Would you return the lines between the one holding "Viewport: 936px width, 621px" and the one holding "This screenshot has height=1175, width=998.", inclusive, and only those, exactly as they stand in the listing below?

→ DATA TO USE

####################

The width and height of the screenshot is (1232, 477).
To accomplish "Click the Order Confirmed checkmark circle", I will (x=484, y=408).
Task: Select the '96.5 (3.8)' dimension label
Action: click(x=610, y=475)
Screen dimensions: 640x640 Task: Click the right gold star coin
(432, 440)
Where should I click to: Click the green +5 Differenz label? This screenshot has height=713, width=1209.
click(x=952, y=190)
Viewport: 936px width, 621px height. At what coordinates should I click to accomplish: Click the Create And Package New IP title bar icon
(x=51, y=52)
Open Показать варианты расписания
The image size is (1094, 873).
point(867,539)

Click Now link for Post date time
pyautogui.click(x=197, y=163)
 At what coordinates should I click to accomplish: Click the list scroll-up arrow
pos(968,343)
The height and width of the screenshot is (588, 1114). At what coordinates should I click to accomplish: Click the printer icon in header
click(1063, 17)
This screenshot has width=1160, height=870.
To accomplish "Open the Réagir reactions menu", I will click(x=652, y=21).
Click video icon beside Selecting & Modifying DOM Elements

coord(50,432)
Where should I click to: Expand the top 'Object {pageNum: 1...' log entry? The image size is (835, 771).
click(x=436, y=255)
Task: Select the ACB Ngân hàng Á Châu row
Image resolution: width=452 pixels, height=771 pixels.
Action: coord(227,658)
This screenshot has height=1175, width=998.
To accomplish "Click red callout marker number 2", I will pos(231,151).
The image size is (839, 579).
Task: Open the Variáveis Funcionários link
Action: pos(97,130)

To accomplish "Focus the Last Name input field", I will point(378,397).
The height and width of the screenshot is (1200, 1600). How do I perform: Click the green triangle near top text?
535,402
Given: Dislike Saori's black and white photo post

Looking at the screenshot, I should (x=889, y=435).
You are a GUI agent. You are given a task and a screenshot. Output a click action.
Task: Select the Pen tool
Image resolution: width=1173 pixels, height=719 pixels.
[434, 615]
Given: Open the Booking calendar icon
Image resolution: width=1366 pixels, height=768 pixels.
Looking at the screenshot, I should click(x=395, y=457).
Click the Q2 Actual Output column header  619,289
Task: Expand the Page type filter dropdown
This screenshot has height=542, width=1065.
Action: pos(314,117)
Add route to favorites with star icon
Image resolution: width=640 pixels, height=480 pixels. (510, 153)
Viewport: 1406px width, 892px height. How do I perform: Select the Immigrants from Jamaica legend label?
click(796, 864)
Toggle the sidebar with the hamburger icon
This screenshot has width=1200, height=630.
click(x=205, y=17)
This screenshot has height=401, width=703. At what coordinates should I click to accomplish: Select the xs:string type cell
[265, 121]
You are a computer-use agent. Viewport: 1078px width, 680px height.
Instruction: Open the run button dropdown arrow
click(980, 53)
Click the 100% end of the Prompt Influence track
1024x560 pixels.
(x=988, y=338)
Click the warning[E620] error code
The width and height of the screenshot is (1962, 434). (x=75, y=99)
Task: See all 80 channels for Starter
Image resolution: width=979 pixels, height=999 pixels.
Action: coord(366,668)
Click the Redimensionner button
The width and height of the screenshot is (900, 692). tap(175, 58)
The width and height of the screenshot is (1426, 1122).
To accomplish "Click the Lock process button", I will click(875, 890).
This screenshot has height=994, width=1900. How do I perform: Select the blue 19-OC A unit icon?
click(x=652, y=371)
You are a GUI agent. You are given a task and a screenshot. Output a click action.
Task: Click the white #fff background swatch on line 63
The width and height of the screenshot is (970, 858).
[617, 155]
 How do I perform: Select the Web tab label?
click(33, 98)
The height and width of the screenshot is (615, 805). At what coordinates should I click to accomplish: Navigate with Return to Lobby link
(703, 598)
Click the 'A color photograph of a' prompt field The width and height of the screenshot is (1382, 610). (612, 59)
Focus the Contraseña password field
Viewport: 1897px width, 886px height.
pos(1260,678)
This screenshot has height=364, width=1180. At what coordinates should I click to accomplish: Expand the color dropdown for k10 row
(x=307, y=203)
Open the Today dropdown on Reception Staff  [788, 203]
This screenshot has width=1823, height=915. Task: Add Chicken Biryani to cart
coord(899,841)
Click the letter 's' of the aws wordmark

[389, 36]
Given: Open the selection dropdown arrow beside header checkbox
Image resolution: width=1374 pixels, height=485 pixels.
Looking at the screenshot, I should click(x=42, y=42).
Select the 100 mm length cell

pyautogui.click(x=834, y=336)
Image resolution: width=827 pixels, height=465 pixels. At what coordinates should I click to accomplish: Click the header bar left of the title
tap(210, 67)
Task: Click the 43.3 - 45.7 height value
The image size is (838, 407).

####################

→ ANSWER FOR THE TASK
Viewport: 936px width, 621px height. At what coordinates should I click to accomplish: Click the Create And Package New IP title bar icon
(x=51, y=52)
Open Показать варианты расписания
The image size is (1094, 873).
point(867,539)

Click Now link for Post date time
pyautogui.click(x=197, y=163)
 At what coordinates should I click to accomplish: Click the list scroll-up arrow
pos(968,343)
The height and width of the screenshot is (588, 1114). At what coordinates should I click to accomplish: Click the printer icon in header
click(1063, 17)
This screenshot has width=1160, height=870.
To accomplish "Open the Réagir reactions menu", I will click(x=652, y=21).
Click video icon beside Selecting & Modifying DOM Elements

coord(50,432)
Where should I click to: Expand the top 'Object {pageNum: 1...' log entry? The image size is (835, 771).
click(x=436, y=255)
Task: Select the ACB Ngân hàng Á Châu row
Image resolution: width=452 pixels, height=771 pixels.
Action: coord(227,658)
This screenshot has height=1175, width=998.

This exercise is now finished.